» **Interface element records**:

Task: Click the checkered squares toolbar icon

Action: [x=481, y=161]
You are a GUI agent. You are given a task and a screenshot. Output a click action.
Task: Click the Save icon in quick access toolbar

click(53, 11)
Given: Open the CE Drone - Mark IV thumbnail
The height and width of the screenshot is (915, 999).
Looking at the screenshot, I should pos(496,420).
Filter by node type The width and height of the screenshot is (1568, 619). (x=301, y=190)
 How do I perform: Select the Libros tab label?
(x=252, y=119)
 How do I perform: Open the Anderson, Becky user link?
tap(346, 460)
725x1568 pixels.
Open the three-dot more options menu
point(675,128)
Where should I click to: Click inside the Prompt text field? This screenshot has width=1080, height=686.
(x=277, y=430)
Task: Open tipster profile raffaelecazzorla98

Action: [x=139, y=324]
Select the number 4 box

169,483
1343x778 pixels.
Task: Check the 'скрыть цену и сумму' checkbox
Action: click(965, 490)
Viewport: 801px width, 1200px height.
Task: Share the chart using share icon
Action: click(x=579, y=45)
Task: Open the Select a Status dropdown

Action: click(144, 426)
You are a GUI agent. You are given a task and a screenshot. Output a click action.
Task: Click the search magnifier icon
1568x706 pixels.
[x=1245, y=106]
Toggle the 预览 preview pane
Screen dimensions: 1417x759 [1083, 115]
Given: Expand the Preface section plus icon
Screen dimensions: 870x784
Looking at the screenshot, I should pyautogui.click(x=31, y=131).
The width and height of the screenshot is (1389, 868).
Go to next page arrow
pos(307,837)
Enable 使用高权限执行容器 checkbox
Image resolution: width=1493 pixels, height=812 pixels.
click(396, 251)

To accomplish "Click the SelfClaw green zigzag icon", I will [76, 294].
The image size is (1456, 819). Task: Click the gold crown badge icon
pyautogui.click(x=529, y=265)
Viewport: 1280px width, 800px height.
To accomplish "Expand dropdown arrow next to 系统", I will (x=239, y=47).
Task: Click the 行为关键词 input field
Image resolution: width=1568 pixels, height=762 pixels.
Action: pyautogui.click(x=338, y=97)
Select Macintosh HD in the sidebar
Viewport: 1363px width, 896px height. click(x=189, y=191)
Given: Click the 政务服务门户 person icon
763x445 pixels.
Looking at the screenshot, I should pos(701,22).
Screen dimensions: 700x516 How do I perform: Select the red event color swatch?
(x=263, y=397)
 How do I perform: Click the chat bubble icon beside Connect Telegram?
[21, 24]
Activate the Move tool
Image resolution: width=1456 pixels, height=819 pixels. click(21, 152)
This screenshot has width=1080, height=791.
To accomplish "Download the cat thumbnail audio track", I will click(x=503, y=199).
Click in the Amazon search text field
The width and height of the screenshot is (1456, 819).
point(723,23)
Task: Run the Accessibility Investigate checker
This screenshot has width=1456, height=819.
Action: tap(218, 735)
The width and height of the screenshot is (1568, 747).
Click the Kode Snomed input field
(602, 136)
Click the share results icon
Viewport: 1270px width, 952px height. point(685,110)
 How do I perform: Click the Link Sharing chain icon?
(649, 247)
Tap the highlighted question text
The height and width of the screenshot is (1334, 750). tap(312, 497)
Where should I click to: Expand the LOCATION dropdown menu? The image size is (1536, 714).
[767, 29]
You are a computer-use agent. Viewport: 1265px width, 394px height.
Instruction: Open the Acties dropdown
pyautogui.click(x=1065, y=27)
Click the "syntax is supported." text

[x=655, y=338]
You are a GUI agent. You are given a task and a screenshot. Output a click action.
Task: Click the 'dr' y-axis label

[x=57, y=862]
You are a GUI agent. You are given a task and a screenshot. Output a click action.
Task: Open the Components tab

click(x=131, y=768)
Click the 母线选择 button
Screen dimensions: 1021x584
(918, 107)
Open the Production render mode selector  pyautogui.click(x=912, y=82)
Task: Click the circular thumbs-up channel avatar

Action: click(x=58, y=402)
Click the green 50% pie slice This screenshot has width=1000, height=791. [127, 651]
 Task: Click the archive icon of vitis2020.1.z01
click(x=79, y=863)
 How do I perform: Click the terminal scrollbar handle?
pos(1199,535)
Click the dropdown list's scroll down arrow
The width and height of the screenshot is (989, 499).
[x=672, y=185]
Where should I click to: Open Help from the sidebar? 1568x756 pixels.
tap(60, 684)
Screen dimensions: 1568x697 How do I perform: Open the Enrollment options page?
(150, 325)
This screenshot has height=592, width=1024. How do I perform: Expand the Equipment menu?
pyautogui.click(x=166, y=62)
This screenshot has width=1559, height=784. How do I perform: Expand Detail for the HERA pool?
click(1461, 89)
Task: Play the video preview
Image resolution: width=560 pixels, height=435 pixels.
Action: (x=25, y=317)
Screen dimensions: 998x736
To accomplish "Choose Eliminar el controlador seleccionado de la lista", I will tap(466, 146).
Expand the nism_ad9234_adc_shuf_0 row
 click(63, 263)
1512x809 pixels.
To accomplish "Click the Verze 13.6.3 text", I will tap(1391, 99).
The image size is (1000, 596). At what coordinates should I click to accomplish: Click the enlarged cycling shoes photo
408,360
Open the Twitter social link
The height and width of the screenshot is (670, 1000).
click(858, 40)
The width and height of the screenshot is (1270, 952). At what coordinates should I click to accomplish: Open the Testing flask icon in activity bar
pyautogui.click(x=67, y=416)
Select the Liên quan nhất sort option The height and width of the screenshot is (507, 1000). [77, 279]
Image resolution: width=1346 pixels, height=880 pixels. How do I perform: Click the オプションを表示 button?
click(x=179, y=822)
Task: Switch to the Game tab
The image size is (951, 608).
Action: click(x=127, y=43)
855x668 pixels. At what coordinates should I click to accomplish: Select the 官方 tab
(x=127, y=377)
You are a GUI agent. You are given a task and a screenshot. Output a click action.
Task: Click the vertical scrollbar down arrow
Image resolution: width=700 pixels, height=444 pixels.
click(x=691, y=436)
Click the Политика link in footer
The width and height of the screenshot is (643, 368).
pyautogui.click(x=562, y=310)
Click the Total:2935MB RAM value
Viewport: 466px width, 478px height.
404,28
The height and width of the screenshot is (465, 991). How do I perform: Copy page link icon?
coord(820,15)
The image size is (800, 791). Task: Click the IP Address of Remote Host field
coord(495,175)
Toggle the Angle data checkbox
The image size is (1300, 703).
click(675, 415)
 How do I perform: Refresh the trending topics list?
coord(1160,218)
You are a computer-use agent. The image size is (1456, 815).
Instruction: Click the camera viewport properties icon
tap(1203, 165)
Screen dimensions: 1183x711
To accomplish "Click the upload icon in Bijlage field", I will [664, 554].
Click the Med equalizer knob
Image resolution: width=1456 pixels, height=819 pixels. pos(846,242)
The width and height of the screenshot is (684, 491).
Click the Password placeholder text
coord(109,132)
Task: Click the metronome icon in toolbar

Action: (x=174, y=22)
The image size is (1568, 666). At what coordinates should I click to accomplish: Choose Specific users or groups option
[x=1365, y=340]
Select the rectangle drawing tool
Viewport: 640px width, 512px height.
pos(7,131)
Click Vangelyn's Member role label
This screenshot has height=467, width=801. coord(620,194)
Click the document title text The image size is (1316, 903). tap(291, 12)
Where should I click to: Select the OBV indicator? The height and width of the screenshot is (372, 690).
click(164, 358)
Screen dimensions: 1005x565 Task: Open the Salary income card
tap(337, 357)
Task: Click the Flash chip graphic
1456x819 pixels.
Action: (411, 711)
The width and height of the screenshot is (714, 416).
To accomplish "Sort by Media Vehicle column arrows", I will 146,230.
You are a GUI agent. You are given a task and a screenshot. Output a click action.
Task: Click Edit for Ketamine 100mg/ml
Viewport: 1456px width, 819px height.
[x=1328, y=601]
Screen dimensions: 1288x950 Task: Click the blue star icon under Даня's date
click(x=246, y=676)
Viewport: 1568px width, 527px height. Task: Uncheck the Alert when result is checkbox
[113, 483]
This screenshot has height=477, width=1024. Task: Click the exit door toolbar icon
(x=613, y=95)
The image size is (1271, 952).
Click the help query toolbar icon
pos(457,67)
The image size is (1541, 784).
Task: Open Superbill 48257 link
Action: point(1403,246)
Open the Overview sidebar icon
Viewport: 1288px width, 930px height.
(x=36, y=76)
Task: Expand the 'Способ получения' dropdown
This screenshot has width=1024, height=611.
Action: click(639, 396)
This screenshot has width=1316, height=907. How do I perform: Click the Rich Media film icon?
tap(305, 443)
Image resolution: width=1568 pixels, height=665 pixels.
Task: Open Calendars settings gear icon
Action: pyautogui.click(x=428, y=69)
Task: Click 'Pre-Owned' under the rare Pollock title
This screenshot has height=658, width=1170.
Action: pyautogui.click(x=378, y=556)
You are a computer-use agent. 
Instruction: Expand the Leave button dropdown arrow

» **Description of the task**:
Return the lines in the data from the one containing "Task: Open tipster profile raffaelecazzorla98" through the one containing "Screen dimensions: 1417x759 [1083, 115]", inclusive, reproducing each character for character.

» **Expected answer**:
Task: Open tipster profile raffaelecazzorla98

Action: [x=139, y=324]
Select the number 4 box

169,483
1343x778 pixels.
Task: Check the 'скрыть цену и сумму' checkbox
Action: click(965, 490)
Viewport: 801px width, 1200px height.
Task: Share the chart using share icon
Action: click(x=579, y=45)
Task: Open the Select a Status dropdown

Action: click(144, 426)
You are a GUI agent. You are given a task and a screenshot. Output a click action.
Task: Click the search magnifier icon
1568x706 pixels.
[x=1245, y=106]
Toggle the 预览 preview pane
Screen dimensions: 1417x759 [1083, 115]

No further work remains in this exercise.